▶ [LIST OF TASKS]
**A)** Answer these questions about the cgroup event patch, marking each answer (i), (ii), or (iii) to match:
(i) What number is assigned to PERF_RECORD_CGROUP?
(ii) After the change, how many bits does __reserved_1 have?
(iii) How many insertions and deletions does the patch summary report?
**B)** Pick up the cgroup event patch after its last line and continue it.

[PATCH 1/9] perf/core: Add PERF_RECORD_CGROUP event

From: Namhyung Kim
Date: Thu Dec 19 2019 - 23:33:26 EST

Next message: Namhyung Kim: "[PATCH 2/9] perf/core: Add PERF_SAMPLE_CGROUP feature"
Previous message: Namhyung Kim: "[PATCHSET 0/9] perf: Improve cgroup profiling (v2)"
In reply to: Namhyung Kim: "[PATCHSET 0/9] perf: Improve cgroup profiling (v2)"
Next in thread: Peter Zijlstra: "Re: [PATCH 1/9] perf/core: Add PERF_RECORD_CGROUP event"
Messages sorted by: [ date ] [ thread ] [ subject ] [ author ]

To support cgroup tracking, add CGROUP event to save a link between
cgroup path and inode number. The attr.cgroup bit was also added to
enable cgroup tracking from userspace.

This event will be generated when a new cgroup becomes active.
Userspace might need to synthesize those events for existing cgroups.

Cc: Tejun Heo <tj@xxxxxxxxxx>
Cc: Li Zefan <lizefan@xxxxxxxxxx>
Cc: Johannes Weiner <hannes@xxxxxxxxxxx>
Cc: Adrian Hunter <adrian.hunter@xxxxxxxxx>
Signed-off-by: Namhyung Kim <namhyung@xxxxxxxxxx>
---
include/uapi/linux/perf_event.h | 14 +++-
kernel/events/core.c | 112 ++++++++++++++++++++++++++++++++
2 files changed, 125 insertions(+), 1 deletion(-)

diff --git a/include/uapi/linux/perf_event.h b/include/uapi/linux/perf_event.h
index 377d794d3105..7bae2d3380a6 100644
--- a/include/uapi/linux/perf_event.h
+++ b/include/uapi/linux/perf_event.h
@@ -377,7 +377,8 @@ struct perf_event_attr {
ksymbol : 1, /* include ksymbol events */
bpf_event : 1, /* include bpf events */
aux_output : 1, /* generate AUX records instead of events */
- __reserved_1 : 32;
+ cgroup : 1, /* include cgroup events */
+ __reserved_1 : 31;

union {
__u32 wakeup_events; /* wakeup every n events */
@@ -1006,6 +1007,17 @@ enum perf_event_type {
*/
PERF_RECORD_BPF_EVENT = 18,

+ /*
+ * struct {
+ * struct perf_event_header header;
+ * u64 id;
+ * u64 path_len;
+ * char path[];
+ * struct sample_id sample_id;
+ * };
+ */
+ PERF_RECORD_CGROUP = 19,
+
PERF_RECORD_MAX, /* non-ABI */
};

diff --git a/kernel/events/core.c b/kernel/events/core.c
index 4ff86d57f9e5..9bcb2b552acc 100644
--- a/kernel/events/core.c
+++ b/kernel/events/core.c
@@ -386,6 +386,7 @@ static atomic_t nr_freq_events __read_mostly;
static atomic_t nr_switch_events __read_mostly;
static atomic_t nr_ksymbol_events __read_mostly;
static atomic_t nr_bpf_events __read_mostly;
+static atomic_t nr_cgroup_events __read_mostly;

static LIST_HEAD(pmus);
static DEFINE_MUTEX(pmus_lock);
@@ -4455,6 +4456,8 @@ static void unaccount_event(struct perf_event *event)

▶ [DATA]
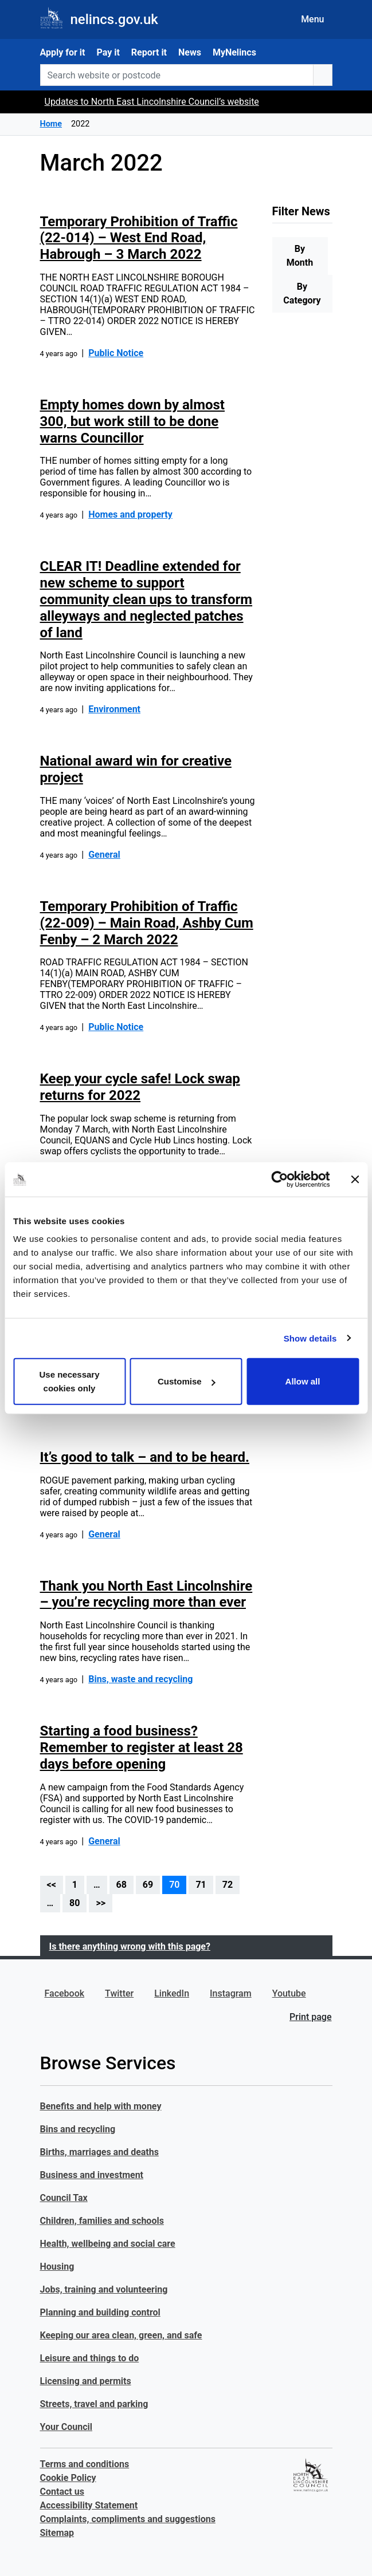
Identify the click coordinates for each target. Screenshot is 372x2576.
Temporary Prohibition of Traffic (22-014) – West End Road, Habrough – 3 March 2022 (139, 238)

▶ [THE RESPONSES]
**A)**
(i) 19
(ii) 31
(iii) 125 insertions and 1 deletion

**B)**
atomic_dec(&nr_comm_events);
if (event->attr.namespaces)
atomic_dec(&nr_namespaces_events);
+ if (event->attr.cgroup)
+ atomic_dec(&nr_cgroup_events);
if (event->attr.task)
atomic_dec(&nr_task_events);
if (event->attr.freq)
@@ -7564,6 +7567,106 @@ void perf_event_namespaces(struct task_struct *task)
NULL);
}

+/*
+ * cgroup tracking
+ */
+#ifdef CONFIG_CGROUPS
+
+struct perf_cgroup_event {
+ char *path;
+ struct {
+ struct perf_event_header header;
+ u64 id;
+ u64 path_len;
+ char path[];
+ } event_id;
+};
+
+static int perf_event_cgroup_match(struct perf_event *event)
+{
+ return event->attr.cgroup;
+}
+
+static void perf_event_cgroup_output(struct perf_event *event, void *data)
+{
+ struct perf_cgroup_event *cgroup_event = data;
+ struct perf_output_handle handle;
+ struct perf_sample_data sample;
+ u16 header_size = cgroup_event->event_id.header.size;
+ int ret;
+
+ if (!perf_event_cgroup_match(event))
+ return;
+
+ perf_event_header__init_id(&cgroup_event->event_id.header,
+ &sample, event);
+ ret = perf_output_begin(&handle, event,
+ cgroup_event->event_id.header.size);
+ if (ret)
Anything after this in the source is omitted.